### Assigned task
Given the records below, the lines starting at the line with "The width and" and ending at the line with "878x497 pixels. How" should be output exactly, both end lines kept and pictures left out.

### Data provided

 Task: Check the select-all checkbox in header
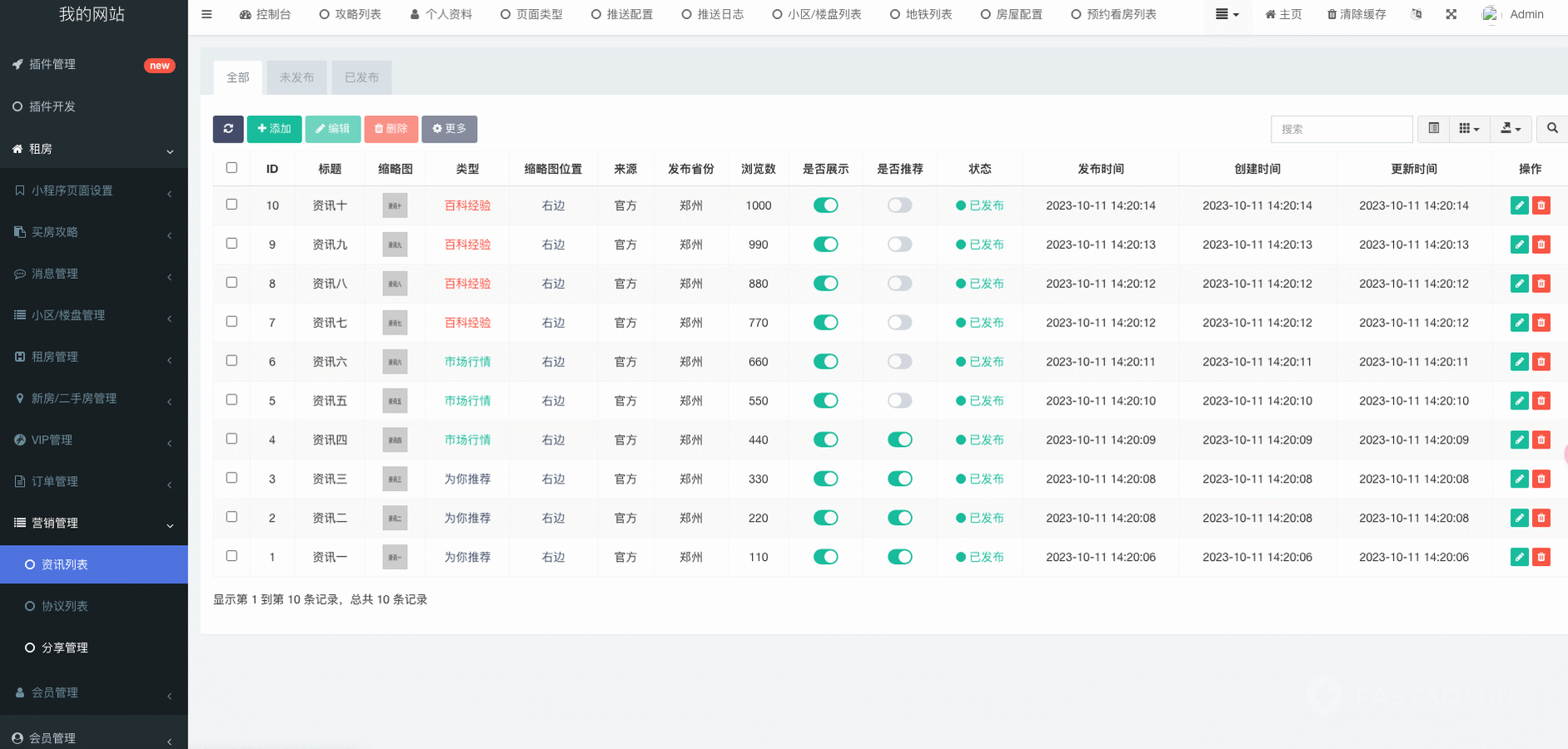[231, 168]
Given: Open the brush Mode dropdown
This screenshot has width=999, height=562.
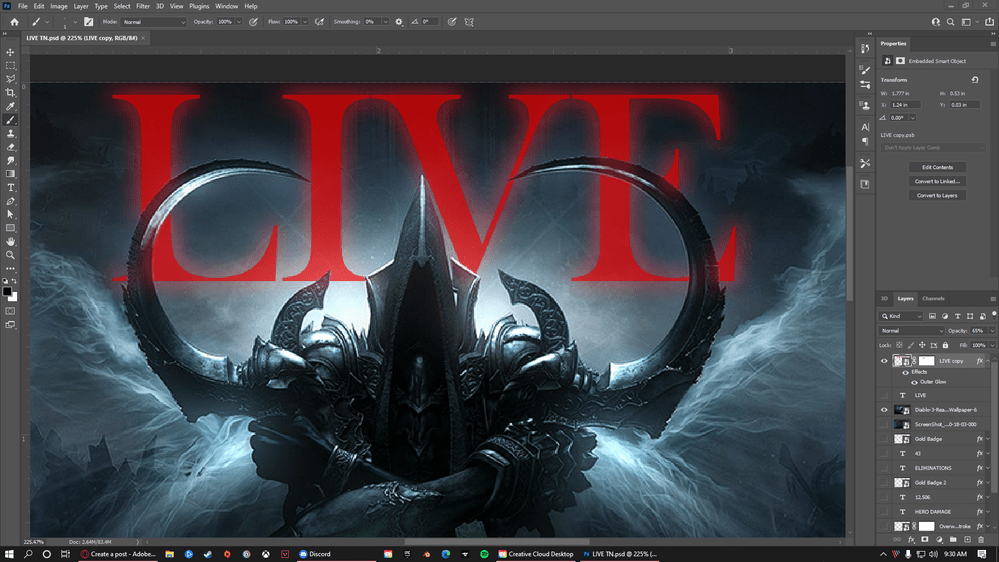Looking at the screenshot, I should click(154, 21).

==

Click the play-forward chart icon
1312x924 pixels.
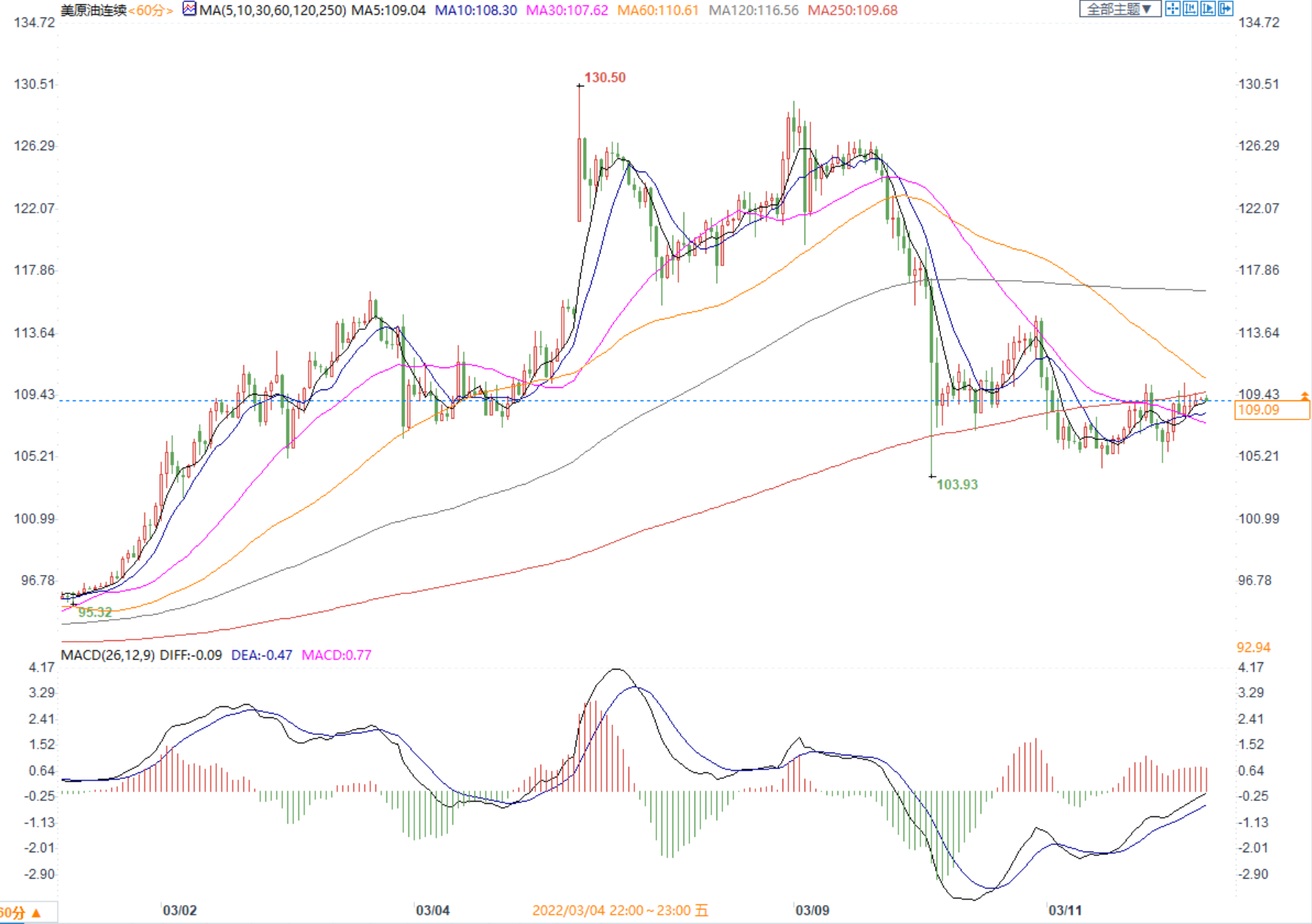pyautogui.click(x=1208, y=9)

* * *

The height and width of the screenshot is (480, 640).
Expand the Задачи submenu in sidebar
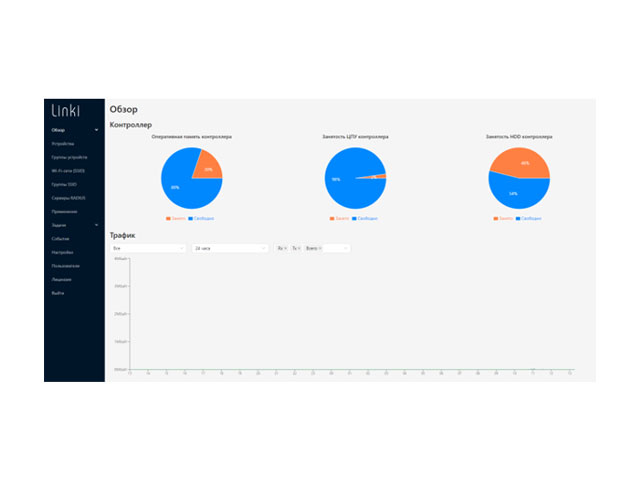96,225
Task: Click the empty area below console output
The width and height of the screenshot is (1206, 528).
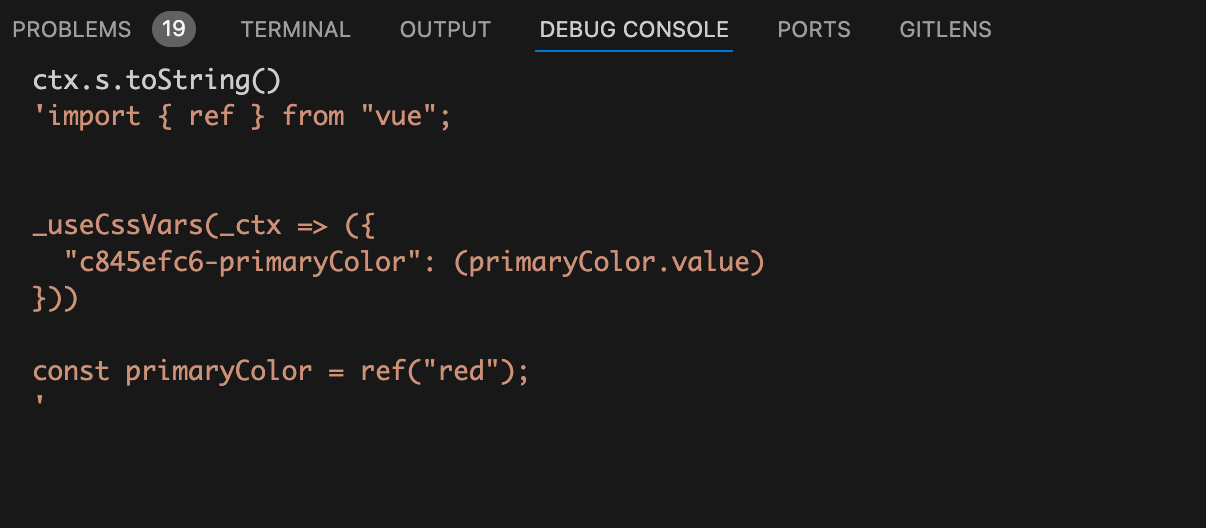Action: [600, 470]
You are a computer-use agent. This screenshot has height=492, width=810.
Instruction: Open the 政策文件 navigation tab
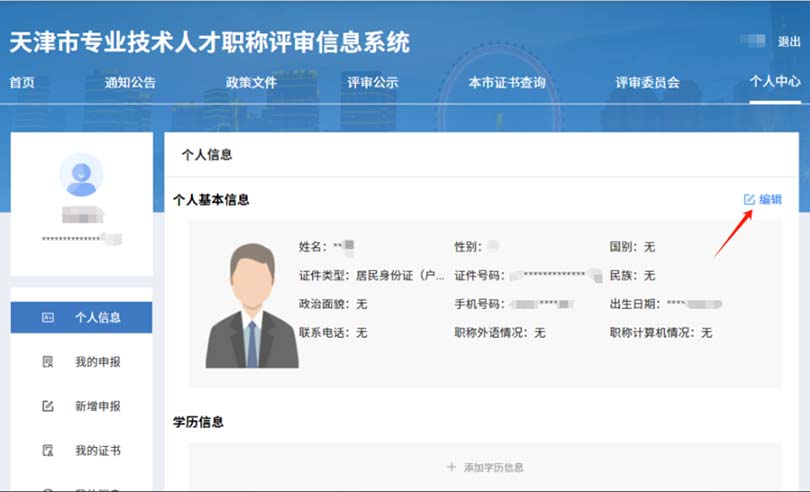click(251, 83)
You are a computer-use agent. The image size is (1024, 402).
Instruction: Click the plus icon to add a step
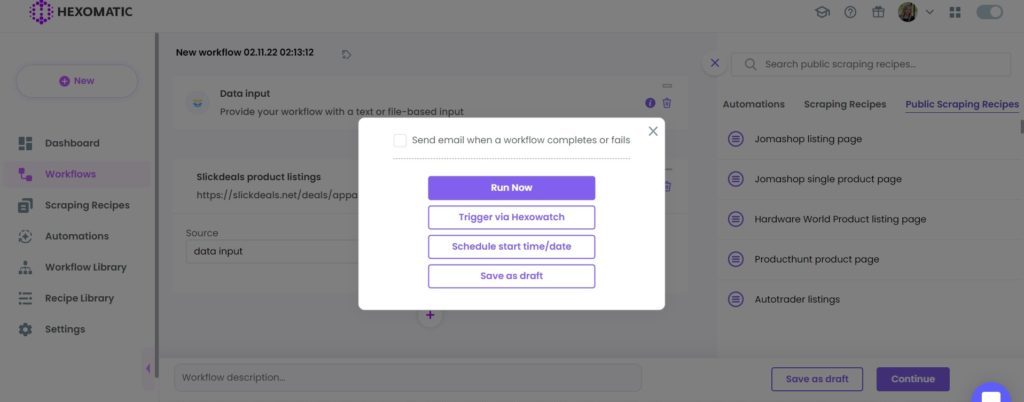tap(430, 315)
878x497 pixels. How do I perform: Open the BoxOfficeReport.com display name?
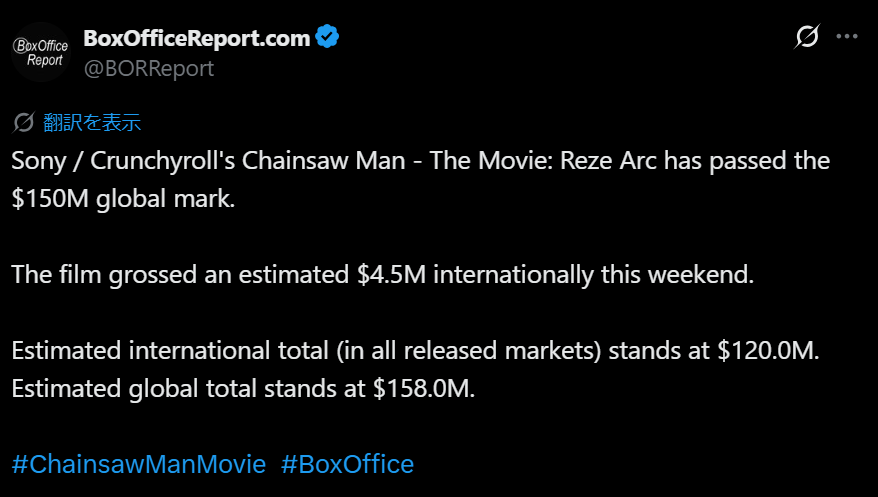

### Task solution
The width and height of the screenshot is (1206, 528).
Action: [600, 470]
You are a computer-use agent. This screenshot has height=492, width=810.
Instruction: Open the 政策文件 navigation tab
click(251, 83)
You are a computer-use agent. The image size is (1024, 402).
Instruction: Click the plus icon to add a step
tap(430, 315)
878x497 pixels. How do I perform: Open the BoxOfficeReport.com display name?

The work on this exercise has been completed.